Pada suatu malam, ia bertanya kepada Putri Rimas tentang ayahnya. Putri Rimas pun merasa Bujang sudah pantas untuk mengetahui siapa ayahnya. Tanpa menutupi sang ibu memberi tahu bahwa Raja Kramo Kratu Agung adalah ayahnya, ia juga menceritakan bagaimana mereka berakhir di hutan.

Bujang lantas meminta izin kepada Putri Rimas untuk berkunjung ke istana dan menemui ayahnya, sang ibu pun menyetujuinya dengan satu janji. Putri Nimas meminta Bujang untuk berhati-hati dan sebisa mungkin menghindari perkelahian, serta tidak membuat keonaran.

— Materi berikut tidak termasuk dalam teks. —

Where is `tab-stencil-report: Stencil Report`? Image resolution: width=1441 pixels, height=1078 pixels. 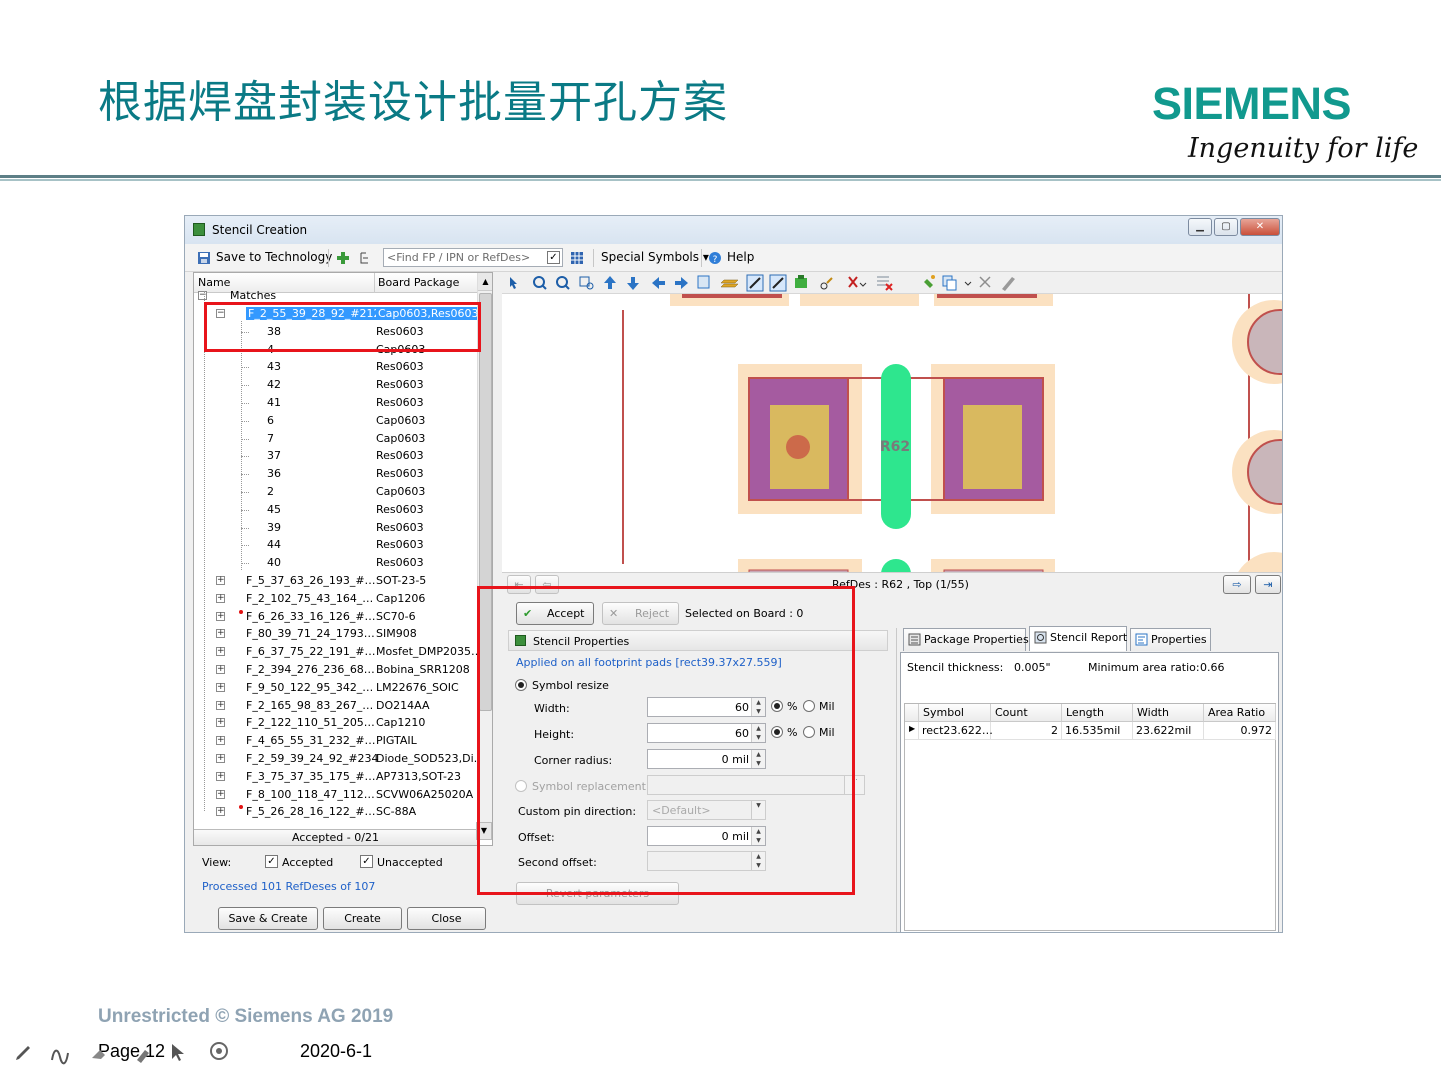
tab-stencil-report: Stencil Report is located at coordinates (1078, 638).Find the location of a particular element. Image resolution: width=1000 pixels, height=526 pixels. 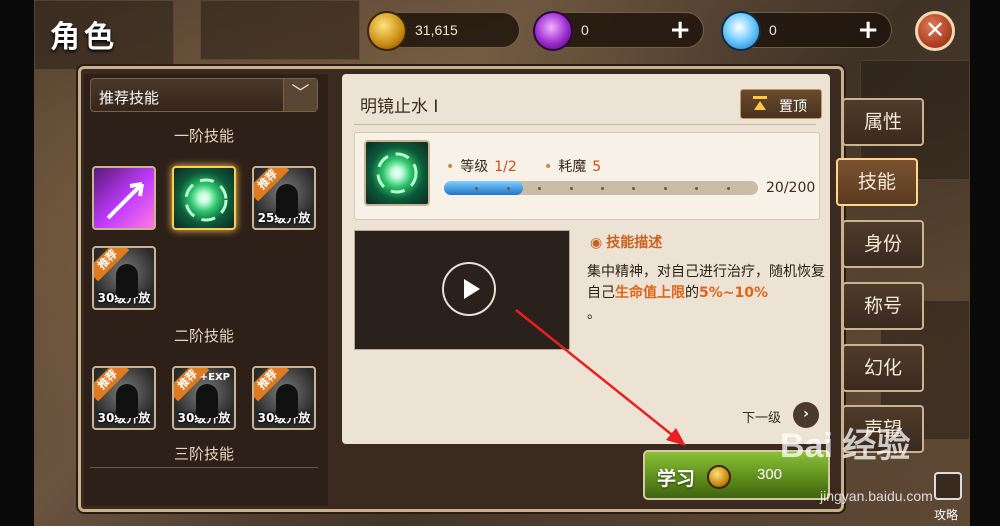

guide-icon is located at coordinates (948, 486).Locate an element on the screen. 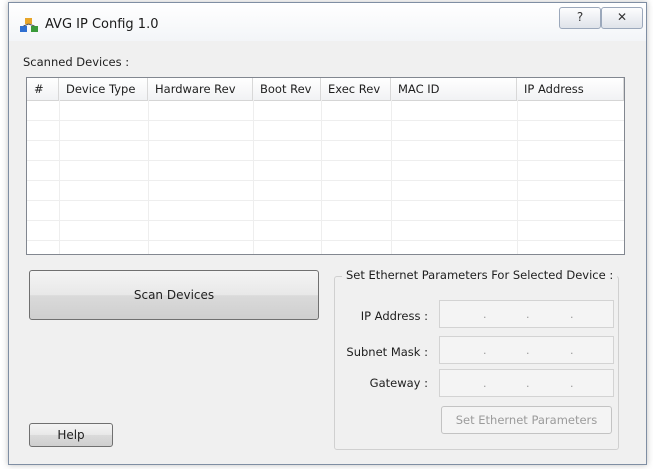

Bujang pun bersedia menuruti petuah itu, dan keesokan paginya Bujang langsung melangkah meninggalkan hutan rimba. Setelah jalan berhari-hari, Bujang akhirnya tiba di Kerajaan Peremban Panas. Dalam seketika, ia terkagum-kagum melihat kehidupan kerajaan yang ramai akan bangunan megah.

Begitu sampai di depan istana, Bujang langsung melangkah masuk ke dalam istana dan melewati deretan pengawal gerbang. Melihat aksinya itu, para pengawal bergegas menghampiri dan menghentikannya.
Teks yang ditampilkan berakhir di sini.